# [GIVEN PROBLEM]
From the Hacker News thread about Google Cloud TPUs below, list every software framework, library, or open-source software project named, not counting Google Cloud itself.

# [EXCERPT PROVIDED]
- - - - -

Hacker News new | comments | show | ask | jobs | submit login

Disclosure: I work on Google Cloud.

I want to highlight this paragraph from the post:

> Here at Google Cloud, we want to provide customers with the best cloud for every ML workload and will offer a variety of high-performance CPUs (including Intel Skylake) and GPUs (including NVIDIA’s Tesla V100) alongside Cloud TPUs.

We fundamentally want Google Cloud to be the best place to do computing. That includes AI/ML and so you’ll see us both invest in our own hardware, as well as provide the latest CPUs, GPUs, and so on. Don’t take this announcement as “Google is going to start excluding GPUs”, but rather that we’re adding an option that we’ve found internally to be an excellent balance of time-to-trained-model and cost. We’re still happily buying GPUs to offer to our Cloud customers, and as I said elsewhere the V100 is a great chip. All of this competition in hardware is great for folks who want to see ML progress in the years to come.

Any plans to support AMD GPUs and the Radeon Open Compute project? The AI/ML community really needs viable alternatives to NVIDIA, otherwise they will continue to flex pricing power. Google, via TensorFlow, is in a phenomenal position to promote open source alternatives to the proprietary Deep Learning software ecosystem that we see today with CUDA/CuDNN.

Google would happily accept patches to enable support for it.

AMD hopefully has a team writing such patches now. It makes business sense for them to do so.

Google is getting even more price gouging from Nvidia than the general public, and has even more incentive to level the playing field.

Or the opposite - they're getting nice savings in return for not actively developing or encouraging CUDA/cuDNN alternatives.

Did you guys ever reveal the internal math model of TPU 2?

We know V100 is FP16/FP32 on their tensor cores, when will you follow suit?

Edit: sort of, from https://www.theregister.co.uk/2017/12/14/google_tpu2_specs_i...

"32-bit floating-point precision math units for scalars and vectors, and 32-bit floating-point-precision matrix multiplication units with reduced precision for multipliers."

So what does "reduced" mean exactly?

We still don’t document it exactly, but [1] shows that bfloat16 is supported on lots of ops.

- - - - -

# [DATA LINES]
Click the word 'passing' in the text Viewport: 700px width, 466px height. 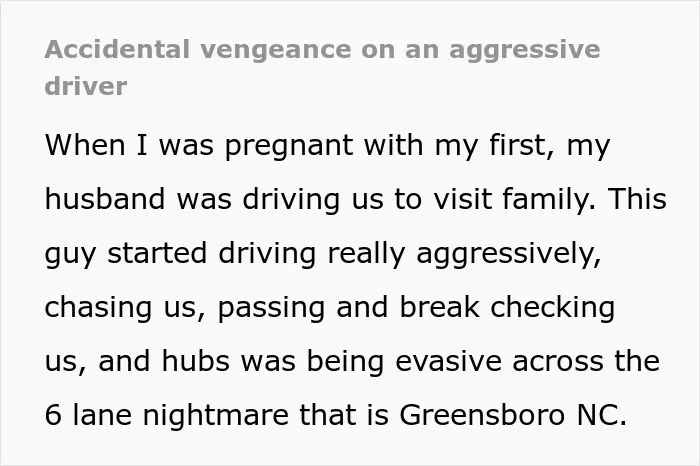pos(271,308)
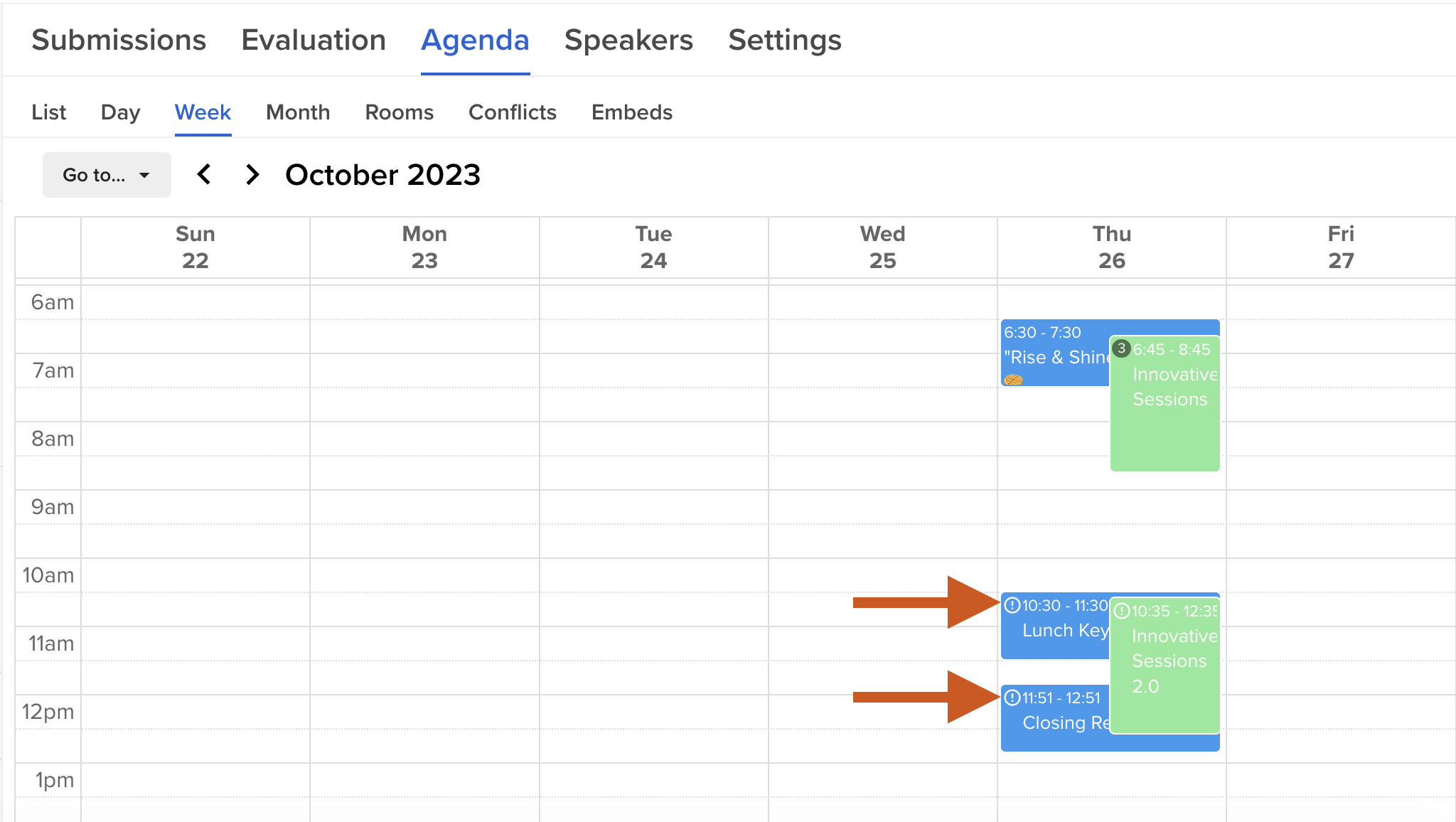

- - - - -

# [CORRECT ANSWER]
- TensorFlow
- CUDA
- cuDNN
- Radeon Open Compute project